What is this everlasting life we are trying to find? It is the life of Christ within us, and it is there that we find God's love because God loves his Son - that's the message on every page of the Gospels - and God loves the life of his Son in us. So, losing our life, that fundamental Gospel command, losing our life, doesn't mean obliteration or death, it means uncovering the life of Jesus in our lives. It is about spring, Lent, new life. This is more a task for the heart, than the head. The conscious mind thinks in terms of progress, how am I doing? How am I getting on? In the heart, the awakened heart where the spirit lives, we discover we don't have to do anything. We know God, and God knows us, we just have to realise this, awaken to it. This is why so much of the Bible, and the parables, are about losing and finding, dreaming and awaking, dying and rising; the desire for God (which we feel rather than know), the desire for God is the desire for a life we have lost and now wish to find again; it is hidden within us, we just have to uncover it, like the bulbs which are pushing their way into the light now.
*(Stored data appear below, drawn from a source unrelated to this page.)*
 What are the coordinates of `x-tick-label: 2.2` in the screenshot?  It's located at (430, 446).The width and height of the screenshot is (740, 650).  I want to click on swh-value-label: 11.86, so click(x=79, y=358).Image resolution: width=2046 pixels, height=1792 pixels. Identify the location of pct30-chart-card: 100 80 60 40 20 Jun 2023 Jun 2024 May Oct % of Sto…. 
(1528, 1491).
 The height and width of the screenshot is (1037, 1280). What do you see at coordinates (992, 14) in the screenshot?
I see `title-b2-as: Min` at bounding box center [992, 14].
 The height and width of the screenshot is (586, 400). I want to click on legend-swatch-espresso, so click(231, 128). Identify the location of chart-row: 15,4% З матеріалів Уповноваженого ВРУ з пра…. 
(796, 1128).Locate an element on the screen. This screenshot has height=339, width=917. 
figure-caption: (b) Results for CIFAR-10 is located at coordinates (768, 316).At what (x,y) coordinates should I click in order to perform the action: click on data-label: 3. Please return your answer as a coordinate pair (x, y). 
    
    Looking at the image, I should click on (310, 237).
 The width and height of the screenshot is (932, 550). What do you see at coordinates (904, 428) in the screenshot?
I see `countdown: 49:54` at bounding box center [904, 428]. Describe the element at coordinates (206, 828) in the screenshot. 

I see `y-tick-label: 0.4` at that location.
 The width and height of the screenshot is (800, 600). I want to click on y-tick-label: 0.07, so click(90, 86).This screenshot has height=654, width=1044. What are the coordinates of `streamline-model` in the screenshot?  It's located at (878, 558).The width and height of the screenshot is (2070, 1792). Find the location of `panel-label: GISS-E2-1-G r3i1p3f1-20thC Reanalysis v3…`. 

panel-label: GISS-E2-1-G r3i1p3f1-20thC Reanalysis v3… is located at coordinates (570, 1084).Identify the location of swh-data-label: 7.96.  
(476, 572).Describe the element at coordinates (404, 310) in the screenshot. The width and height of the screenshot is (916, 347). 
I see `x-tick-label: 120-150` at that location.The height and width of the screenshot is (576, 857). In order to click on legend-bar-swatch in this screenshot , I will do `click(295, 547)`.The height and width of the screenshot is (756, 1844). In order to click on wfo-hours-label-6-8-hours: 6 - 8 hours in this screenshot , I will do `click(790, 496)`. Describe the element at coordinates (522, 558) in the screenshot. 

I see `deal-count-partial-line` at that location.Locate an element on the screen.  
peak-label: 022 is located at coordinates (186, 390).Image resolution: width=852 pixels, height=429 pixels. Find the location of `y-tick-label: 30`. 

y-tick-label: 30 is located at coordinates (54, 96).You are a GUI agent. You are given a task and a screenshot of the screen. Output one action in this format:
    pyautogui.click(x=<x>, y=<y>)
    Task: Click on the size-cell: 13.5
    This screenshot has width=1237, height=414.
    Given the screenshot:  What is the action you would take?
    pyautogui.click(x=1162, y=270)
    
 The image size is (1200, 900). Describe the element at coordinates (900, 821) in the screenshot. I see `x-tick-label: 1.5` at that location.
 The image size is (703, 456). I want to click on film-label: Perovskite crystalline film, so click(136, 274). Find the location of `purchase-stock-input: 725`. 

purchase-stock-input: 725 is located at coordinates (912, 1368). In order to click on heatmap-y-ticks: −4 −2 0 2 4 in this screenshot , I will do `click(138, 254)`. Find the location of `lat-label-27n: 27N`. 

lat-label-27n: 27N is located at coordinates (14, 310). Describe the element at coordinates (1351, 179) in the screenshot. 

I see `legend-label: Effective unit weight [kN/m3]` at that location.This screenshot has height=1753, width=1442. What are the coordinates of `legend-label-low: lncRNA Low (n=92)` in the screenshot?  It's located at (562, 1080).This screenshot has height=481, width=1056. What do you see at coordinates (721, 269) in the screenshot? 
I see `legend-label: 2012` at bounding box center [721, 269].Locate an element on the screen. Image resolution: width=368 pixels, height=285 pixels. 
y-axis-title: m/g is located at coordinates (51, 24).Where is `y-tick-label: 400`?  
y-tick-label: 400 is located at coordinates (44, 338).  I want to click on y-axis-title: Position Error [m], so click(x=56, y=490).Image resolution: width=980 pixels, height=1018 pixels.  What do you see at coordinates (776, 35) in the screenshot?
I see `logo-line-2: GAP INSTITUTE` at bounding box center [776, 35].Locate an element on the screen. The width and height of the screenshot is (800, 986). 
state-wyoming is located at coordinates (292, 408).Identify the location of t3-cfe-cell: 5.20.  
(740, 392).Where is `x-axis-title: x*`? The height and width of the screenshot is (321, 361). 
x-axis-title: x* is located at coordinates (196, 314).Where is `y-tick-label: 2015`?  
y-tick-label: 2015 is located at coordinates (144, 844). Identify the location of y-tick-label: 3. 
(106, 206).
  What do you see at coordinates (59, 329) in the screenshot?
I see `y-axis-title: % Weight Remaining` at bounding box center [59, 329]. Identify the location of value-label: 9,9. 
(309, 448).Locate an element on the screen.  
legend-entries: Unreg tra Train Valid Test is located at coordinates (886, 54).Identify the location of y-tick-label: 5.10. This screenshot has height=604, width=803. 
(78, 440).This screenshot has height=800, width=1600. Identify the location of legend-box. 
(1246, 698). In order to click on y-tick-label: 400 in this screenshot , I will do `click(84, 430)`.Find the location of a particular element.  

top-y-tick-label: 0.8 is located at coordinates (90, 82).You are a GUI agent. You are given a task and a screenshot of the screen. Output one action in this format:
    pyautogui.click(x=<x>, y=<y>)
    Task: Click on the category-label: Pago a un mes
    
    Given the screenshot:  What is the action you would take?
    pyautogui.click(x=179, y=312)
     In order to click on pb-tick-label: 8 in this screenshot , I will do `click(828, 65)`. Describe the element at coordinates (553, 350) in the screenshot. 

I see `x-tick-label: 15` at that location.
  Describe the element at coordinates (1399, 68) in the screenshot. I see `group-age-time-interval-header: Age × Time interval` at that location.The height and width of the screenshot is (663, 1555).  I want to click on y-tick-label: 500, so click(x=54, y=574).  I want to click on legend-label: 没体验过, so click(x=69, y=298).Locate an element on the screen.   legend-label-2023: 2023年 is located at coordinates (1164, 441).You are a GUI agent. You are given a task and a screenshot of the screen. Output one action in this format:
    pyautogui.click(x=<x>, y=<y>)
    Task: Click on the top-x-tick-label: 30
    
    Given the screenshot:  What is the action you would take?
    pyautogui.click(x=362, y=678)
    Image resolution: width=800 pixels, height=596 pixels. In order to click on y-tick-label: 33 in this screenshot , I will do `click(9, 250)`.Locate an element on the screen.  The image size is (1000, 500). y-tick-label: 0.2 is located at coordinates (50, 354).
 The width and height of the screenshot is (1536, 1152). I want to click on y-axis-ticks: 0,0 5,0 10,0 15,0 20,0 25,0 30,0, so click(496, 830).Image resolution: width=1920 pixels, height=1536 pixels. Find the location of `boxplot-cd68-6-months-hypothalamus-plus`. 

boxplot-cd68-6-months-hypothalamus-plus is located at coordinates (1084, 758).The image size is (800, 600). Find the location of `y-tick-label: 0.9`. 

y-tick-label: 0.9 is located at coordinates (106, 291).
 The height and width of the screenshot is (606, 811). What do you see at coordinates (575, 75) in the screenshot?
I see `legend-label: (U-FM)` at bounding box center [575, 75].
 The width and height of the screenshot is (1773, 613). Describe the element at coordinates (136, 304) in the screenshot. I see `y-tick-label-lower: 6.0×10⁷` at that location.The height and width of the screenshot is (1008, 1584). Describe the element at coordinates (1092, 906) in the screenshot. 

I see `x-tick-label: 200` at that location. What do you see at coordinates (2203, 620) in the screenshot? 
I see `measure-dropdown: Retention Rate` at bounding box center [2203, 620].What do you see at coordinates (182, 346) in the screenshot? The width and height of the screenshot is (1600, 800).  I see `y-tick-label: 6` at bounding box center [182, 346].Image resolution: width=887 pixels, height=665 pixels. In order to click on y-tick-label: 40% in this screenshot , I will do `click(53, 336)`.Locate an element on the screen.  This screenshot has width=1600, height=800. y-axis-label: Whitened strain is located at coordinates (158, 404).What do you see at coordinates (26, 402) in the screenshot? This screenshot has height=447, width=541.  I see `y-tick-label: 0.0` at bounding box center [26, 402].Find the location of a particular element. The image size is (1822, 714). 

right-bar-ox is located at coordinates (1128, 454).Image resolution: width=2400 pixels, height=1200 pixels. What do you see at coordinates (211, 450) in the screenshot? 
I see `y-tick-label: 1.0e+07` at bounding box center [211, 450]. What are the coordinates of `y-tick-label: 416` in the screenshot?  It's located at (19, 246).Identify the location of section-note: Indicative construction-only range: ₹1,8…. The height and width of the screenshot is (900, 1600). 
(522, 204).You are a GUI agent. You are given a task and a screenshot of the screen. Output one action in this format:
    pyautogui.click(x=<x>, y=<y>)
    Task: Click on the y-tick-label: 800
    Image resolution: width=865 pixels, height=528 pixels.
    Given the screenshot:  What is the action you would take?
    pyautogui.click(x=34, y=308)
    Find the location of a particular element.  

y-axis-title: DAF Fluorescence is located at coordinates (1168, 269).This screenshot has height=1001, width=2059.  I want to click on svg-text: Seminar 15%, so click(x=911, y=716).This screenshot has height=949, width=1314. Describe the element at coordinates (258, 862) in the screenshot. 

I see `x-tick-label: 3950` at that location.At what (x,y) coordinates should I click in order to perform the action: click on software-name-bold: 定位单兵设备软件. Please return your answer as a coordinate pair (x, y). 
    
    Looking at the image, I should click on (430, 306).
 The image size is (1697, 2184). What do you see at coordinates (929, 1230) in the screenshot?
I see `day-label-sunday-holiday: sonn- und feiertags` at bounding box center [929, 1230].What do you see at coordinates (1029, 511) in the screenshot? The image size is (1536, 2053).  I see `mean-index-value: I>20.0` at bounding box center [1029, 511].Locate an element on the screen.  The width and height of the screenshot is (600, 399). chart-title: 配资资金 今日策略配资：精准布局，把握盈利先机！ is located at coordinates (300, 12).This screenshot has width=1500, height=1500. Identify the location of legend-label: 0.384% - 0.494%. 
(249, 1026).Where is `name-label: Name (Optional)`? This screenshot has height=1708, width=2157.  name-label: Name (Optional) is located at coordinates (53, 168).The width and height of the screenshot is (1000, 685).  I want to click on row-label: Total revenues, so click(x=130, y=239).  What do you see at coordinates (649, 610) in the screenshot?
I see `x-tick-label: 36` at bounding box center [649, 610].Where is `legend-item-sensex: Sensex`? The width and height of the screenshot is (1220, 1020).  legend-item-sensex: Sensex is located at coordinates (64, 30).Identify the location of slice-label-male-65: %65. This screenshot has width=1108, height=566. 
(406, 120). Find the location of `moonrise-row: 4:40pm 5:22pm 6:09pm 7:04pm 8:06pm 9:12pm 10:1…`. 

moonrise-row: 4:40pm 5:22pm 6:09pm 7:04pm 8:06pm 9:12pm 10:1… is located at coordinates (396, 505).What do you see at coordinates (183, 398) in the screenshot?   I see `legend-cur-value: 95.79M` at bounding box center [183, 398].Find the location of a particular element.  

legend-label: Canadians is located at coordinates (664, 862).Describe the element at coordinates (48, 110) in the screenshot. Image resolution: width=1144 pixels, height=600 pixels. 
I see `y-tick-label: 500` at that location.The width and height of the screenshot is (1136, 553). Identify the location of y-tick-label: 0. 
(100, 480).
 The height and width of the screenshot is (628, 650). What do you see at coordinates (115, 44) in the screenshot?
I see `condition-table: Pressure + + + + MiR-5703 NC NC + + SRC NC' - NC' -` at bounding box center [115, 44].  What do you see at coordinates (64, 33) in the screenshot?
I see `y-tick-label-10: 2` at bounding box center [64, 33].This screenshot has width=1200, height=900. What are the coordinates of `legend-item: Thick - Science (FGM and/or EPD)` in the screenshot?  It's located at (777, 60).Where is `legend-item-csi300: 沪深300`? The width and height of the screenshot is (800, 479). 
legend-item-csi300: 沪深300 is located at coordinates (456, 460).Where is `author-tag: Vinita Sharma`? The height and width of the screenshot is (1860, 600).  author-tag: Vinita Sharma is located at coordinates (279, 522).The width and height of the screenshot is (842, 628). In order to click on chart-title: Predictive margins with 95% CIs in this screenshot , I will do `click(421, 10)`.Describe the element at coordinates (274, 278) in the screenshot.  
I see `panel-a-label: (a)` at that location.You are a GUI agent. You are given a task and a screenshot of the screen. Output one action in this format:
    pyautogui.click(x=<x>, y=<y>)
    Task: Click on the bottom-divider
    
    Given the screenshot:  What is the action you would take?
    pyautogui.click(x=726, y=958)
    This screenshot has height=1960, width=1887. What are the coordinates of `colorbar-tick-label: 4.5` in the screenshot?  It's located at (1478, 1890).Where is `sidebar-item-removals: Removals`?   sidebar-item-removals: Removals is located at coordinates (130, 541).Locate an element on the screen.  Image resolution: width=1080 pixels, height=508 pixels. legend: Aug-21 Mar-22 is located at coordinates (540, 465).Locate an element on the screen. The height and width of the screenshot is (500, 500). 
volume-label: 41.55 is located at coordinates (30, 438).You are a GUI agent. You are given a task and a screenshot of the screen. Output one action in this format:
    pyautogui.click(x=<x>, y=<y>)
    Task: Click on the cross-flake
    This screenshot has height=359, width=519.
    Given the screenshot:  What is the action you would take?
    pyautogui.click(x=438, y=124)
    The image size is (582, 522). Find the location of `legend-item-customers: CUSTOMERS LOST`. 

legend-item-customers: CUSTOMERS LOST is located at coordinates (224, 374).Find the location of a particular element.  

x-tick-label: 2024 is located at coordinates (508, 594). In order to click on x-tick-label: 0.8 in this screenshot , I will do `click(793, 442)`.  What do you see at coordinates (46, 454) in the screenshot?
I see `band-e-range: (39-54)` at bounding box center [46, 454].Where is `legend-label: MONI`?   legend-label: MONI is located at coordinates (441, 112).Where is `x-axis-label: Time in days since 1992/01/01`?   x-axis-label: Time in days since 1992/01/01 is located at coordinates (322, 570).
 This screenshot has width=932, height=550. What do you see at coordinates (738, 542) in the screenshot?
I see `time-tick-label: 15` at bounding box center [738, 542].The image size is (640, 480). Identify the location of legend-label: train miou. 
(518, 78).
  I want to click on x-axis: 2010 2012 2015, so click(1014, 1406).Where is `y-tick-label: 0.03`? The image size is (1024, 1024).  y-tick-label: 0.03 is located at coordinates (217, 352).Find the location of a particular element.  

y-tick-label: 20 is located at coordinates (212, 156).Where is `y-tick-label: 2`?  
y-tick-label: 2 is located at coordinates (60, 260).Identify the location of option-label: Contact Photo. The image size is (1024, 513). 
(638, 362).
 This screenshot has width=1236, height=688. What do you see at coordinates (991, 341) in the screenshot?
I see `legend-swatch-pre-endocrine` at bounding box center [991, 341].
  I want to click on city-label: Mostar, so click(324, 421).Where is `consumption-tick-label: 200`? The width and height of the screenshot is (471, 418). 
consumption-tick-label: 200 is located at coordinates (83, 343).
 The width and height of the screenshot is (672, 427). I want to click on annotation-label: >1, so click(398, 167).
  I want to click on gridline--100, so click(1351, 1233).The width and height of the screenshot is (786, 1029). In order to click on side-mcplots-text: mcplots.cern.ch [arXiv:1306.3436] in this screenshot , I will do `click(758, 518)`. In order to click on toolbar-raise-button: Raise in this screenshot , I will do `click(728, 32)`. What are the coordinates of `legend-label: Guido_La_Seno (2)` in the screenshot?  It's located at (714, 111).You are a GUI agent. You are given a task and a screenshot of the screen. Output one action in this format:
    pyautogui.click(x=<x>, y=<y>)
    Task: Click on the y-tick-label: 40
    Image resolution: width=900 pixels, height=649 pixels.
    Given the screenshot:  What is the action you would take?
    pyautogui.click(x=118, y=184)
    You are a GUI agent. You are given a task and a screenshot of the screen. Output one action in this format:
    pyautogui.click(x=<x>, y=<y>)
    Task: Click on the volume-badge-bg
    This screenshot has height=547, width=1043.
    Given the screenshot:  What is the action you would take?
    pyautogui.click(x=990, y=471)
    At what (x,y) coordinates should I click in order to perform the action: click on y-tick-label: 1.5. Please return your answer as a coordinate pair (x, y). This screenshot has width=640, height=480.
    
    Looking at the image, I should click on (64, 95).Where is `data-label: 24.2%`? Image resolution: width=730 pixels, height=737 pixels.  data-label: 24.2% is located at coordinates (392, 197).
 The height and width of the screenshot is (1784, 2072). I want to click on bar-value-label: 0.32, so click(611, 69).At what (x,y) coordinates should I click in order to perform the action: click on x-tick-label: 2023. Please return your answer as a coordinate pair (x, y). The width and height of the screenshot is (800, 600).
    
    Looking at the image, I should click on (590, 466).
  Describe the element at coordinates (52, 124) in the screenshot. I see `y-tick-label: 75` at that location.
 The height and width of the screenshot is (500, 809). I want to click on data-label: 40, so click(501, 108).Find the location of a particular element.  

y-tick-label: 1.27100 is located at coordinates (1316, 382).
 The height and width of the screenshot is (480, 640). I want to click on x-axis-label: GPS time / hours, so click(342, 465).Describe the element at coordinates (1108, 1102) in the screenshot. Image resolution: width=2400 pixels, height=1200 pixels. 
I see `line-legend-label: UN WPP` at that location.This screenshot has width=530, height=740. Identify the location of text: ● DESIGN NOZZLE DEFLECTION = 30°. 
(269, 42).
The competing desire for progress, doing better, having a good Lent, being a nicer person, is totally unimportant compared to this opening of the heart, the revelation of Christ's love within us. There is the new centre of our lives, where we can admit who we are and how dependent we are on God's grace.

Jesus shows us the way out of our wilderness. If any want to become my followers, let them deny themselves, take up their cross and follow me. There's the adventure, there's the risk, there's the challenge of Lent. How do we start? In the early Church Lent was a time of preparation for baptism, the induction course, getting ready for the great feast of Easter. It was a time of training, and the Greek word for training was ascesis, from which we get our word ascetic, to describe a lifestyle of abstinence and self-denial. This was the training for being a Christian, because they knew that in the spiritual life, less is more, so the outward physical life of a person should reflect the dedicated life within, because Christianity is a religion of body, mind and spirit together. This church was founded to revive the traditions of the early church such as ascesis, training for a spiritual life. And despite the cult of the self-satisfied individual in the last two centuries, and although we're told that Jesus loved a party, there is no reason why even folk as decadent as ourselves can't give self-discipline a go. In fact we've got to try, because without some pattern of self-restraint, some external expression of losing your life, some preparation for silence and stillness, the contemplative life is impossible, the heart is not awakened, the Christ life, resurrection life, is not uncovered within us; we have no method for changing the false values by which we live. It's not really a moral matter. Nor is it a matter of reducing calories or units to become healthy and wise; that's a modern diversion from the main task of our lives. Ascesis is a practical matter. Abstinence and self-denial help us be Christians.

Abstinence and self-denial begin with the discovery that one of the greatest joys of the Christian faith is simplicity. If we can find simplicity in life, then abstinence and self-denial take care of themselves. So I see Lent, not as an obstacle course of things to do and things not to do, but as a time when we uncover three simplicities of the Christian faith:

First, simplicity of heart, or poverty of spirit, the lightness of being which comes from giving up complexity, and just starting again each day. We get rid of any idea that we are accomplishing something in our spiritual life.

Second, simplicity of direction, the narrow way out of the wilderness which has been shown to us by God in Christ. Lead Kindly Light. We change the direction in which we look for happiness.

And third, simplicity of life, a paring back of all that is unnecessary and restricting in our lives, so that we can release the freedom, the space, the depth and the love which we know are at the centre of our being. We find life by letting go of it. Those who lose their life will save it.

O grant us in our home to see
the heavenly life that knows no end.